The backlash against AI companionship products highlights a growing concern about tech companies’ attempts to monetize loneliness while potentially worsening social isolation.
The Friend Phenomenon and Public Reaction
New York City subway riders made headlines this fall by defacing advertisements for ‘Friend,’ an AI companion necklace marketed as someone “who listens, responds, and supports you.” The widespread vandalism of these ads became a meme, revealing deep public anxiety about AI being positioned as a solution for human loneliness.
The Loneliness Business Model
Silicon Valley has increasingly pivoted toward AI companions as a business opportunity, with offerings including AI travel guides, dating app assistants, and chatbot relationships. This trend emerged following the COVID-19 pandemic and the surgeon general’s declaration of loneliness as an “epidemic” in America.
Critics like Lizzie Irwin from the Center for Humane Technology point out the irony: “They sold us connection through screens while eroding face-to-face community, and now they’re selling AI companions as the solution to the isolation they helped create.”
The Evolution of Digital Relationships
Social media initially connected people with shared interests but gradually shifted toward parasocial relationships with influencers and content creators. AI companions represent the next step in this progression, offering relationships that require even less effort than human connections while being perfectly agreeable.

[Dataset items]
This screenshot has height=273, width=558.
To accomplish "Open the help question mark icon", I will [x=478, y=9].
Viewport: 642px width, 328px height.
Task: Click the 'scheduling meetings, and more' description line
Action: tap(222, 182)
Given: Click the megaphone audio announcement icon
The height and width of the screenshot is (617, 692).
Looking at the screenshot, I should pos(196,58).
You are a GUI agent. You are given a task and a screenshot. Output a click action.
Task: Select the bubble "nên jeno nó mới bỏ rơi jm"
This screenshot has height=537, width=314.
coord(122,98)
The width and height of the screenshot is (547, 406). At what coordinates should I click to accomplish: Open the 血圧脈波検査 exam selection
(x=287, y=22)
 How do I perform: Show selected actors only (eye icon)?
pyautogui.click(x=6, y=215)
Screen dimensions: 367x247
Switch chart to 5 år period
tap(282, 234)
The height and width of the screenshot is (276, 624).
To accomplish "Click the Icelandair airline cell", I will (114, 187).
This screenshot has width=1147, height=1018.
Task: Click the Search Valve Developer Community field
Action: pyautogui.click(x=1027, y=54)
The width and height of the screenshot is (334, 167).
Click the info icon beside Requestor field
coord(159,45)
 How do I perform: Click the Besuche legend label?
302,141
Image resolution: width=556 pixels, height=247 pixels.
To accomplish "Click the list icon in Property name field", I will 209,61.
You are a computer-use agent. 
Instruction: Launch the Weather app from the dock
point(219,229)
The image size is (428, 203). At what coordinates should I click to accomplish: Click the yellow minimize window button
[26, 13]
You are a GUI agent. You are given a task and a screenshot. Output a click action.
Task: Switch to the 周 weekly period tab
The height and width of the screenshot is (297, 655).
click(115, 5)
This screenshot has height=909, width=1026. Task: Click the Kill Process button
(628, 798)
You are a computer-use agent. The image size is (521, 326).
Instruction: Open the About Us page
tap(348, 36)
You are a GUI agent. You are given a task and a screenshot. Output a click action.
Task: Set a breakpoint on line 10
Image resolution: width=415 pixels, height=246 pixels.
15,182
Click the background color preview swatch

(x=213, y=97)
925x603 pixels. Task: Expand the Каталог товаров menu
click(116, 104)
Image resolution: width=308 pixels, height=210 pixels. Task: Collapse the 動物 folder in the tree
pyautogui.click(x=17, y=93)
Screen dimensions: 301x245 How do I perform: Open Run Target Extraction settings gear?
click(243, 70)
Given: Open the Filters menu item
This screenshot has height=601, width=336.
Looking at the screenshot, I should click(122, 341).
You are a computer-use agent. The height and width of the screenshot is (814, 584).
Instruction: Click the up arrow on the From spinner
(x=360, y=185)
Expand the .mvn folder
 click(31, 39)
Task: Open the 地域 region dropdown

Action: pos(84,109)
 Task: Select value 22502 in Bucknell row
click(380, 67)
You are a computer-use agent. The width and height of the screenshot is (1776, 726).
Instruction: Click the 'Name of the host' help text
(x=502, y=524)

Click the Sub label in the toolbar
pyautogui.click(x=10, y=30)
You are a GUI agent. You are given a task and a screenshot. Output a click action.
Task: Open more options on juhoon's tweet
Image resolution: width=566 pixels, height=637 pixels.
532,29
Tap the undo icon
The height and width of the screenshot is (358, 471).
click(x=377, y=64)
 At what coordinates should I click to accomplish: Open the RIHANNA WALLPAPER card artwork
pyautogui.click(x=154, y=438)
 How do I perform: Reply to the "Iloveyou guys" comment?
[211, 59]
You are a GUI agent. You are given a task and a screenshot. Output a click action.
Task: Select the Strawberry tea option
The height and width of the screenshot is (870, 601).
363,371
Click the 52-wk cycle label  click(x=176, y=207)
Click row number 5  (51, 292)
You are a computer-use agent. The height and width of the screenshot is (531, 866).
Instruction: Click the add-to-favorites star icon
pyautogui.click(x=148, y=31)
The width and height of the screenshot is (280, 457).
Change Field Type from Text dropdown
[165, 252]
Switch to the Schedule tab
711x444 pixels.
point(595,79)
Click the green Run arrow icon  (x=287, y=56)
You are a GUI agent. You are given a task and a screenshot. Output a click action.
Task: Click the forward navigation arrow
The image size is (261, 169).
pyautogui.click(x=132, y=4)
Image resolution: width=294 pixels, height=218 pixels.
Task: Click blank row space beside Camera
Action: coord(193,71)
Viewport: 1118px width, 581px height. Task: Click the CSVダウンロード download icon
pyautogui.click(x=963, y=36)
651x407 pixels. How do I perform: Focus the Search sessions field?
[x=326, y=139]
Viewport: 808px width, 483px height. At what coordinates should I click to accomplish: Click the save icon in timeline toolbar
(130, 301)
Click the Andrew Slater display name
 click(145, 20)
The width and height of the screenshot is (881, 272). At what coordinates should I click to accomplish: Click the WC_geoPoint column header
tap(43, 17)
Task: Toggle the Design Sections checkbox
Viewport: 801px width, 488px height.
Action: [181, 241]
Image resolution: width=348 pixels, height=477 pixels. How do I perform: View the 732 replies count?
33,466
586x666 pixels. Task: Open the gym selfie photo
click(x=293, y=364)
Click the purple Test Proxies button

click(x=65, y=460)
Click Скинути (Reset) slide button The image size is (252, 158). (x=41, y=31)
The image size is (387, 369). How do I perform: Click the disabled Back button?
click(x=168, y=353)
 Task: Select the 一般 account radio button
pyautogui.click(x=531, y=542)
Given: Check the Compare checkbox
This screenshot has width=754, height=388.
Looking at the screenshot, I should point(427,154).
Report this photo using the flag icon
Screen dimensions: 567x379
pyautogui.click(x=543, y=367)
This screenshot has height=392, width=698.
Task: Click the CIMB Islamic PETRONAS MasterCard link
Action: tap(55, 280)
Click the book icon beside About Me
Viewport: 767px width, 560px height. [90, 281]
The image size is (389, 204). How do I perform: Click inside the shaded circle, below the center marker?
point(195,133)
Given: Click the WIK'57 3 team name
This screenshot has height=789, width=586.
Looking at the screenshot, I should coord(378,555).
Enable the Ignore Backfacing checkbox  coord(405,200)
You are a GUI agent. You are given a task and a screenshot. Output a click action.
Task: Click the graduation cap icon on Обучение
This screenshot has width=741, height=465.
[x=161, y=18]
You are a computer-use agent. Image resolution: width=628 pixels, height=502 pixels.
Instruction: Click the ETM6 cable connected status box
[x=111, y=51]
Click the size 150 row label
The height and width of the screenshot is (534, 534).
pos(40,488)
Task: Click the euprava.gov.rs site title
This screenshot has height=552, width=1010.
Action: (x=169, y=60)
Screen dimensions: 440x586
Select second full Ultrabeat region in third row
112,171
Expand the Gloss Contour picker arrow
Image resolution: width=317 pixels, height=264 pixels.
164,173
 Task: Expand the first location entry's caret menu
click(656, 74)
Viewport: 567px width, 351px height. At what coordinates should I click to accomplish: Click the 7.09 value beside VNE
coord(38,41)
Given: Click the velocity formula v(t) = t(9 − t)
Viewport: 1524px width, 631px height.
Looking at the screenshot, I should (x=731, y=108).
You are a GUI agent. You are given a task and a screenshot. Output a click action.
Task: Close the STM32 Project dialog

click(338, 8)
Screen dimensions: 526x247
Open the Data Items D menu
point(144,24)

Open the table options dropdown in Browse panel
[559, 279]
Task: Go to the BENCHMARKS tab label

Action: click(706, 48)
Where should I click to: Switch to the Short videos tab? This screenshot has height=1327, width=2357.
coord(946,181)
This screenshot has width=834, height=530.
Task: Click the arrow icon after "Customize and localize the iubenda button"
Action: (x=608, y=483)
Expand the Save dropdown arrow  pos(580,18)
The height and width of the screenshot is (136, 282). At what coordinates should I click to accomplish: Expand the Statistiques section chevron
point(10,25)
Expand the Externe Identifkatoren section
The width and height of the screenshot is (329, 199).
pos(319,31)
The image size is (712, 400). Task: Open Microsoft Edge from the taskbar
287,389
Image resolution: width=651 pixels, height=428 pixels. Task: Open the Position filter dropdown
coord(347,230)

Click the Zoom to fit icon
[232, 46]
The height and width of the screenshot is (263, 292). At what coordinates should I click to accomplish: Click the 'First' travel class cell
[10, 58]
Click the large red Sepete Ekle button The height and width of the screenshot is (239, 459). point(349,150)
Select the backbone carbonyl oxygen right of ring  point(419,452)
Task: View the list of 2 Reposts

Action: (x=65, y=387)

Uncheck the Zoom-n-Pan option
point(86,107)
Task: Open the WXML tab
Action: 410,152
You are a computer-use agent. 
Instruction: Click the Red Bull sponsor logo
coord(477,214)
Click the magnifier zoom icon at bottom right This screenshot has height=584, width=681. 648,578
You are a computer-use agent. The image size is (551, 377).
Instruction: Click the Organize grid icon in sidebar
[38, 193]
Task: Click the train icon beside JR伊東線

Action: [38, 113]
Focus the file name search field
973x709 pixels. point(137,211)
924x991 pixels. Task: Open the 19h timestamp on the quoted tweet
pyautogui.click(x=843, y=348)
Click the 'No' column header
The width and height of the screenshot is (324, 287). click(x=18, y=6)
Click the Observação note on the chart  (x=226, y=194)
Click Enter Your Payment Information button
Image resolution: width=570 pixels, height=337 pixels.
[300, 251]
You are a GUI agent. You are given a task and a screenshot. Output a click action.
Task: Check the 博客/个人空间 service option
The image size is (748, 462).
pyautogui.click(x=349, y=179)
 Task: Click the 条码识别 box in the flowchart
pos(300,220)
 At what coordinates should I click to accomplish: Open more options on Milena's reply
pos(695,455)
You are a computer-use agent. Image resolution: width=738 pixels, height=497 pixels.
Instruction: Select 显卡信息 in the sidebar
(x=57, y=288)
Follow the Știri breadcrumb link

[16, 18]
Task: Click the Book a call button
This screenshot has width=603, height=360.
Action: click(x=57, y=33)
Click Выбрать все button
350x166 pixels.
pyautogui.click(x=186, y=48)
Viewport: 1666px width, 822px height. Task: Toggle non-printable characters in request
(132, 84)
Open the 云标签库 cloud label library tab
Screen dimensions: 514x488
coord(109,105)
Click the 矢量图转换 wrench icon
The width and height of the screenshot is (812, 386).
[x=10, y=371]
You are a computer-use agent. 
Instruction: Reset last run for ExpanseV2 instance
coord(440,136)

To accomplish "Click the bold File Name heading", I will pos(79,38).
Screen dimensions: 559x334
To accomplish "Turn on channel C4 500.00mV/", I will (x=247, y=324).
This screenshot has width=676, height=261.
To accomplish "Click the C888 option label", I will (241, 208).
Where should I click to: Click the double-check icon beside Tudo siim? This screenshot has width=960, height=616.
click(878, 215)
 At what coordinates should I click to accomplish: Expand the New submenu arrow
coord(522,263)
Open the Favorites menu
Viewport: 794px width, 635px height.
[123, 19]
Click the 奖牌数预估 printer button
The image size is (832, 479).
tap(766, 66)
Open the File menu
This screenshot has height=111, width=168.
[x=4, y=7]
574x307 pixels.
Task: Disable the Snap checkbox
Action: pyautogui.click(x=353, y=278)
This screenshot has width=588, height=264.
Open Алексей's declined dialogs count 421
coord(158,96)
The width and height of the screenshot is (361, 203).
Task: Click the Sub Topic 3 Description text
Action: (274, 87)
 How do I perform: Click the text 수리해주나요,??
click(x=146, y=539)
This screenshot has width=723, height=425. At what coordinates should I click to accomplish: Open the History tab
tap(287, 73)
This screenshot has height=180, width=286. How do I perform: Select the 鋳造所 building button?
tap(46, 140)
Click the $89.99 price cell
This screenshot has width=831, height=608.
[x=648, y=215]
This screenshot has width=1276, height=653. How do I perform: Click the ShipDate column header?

Your objective
Turn the paragraph in the passage on AI companionship that begins "Silicon Valley has increasingly pivoted" into a short bulleted list that keeps its main facts. The lines here have no connection to the passage on AI companionship.

Task answer
- Silicon Valley increasingly treats AI companions as a business opportunity.
- Offerings include AI travel guides, dating app assistants, and chatbot relationships.
- The trend followed the COVID-19 pandemic.
- It also followed the surgeon general's declaration of loneliness as an "epidemic" in America.